(AIM OF THE EXERCISE):
Copy each line in the data that includes the word "agent".

Top of SUPPLIED DATA

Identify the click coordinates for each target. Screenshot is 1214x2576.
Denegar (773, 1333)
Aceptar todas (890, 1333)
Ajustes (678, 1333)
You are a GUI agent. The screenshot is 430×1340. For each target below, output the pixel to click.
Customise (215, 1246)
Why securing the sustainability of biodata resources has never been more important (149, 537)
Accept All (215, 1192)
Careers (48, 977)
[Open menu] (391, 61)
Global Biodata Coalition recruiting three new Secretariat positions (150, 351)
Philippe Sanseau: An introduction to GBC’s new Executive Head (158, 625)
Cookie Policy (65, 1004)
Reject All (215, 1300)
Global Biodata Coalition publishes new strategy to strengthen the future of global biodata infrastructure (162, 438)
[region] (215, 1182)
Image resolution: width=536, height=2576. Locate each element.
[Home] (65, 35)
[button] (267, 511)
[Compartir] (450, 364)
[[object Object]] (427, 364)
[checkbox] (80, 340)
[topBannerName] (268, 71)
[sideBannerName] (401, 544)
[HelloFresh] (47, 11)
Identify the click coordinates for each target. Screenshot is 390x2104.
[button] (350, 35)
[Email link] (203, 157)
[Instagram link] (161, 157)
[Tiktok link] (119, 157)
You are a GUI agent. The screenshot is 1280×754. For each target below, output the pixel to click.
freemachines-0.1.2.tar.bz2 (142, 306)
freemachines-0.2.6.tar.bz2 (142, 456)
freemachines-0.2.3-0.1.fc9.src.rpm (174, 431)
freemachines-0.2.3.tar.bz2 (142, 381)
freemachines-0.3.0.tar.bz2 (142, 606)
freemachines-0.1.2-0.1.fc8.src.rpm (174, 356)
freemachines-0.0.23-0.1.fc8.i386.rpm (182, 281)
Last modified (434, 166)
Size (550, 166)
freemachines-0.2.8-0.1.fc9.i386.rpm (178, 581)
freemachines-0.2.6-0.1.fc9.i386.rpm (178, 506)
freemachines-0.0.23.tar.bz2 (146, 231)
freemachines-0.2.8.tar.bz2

Bottom of SUPPLIED DATA

(TASK ANSWER):
You are a GUI agent. The screenshot is 430×1340. For each target below, output the pixel to click.
You are a GUI agent. The screenshot is 1280×754. For each target below, output the pixel to click.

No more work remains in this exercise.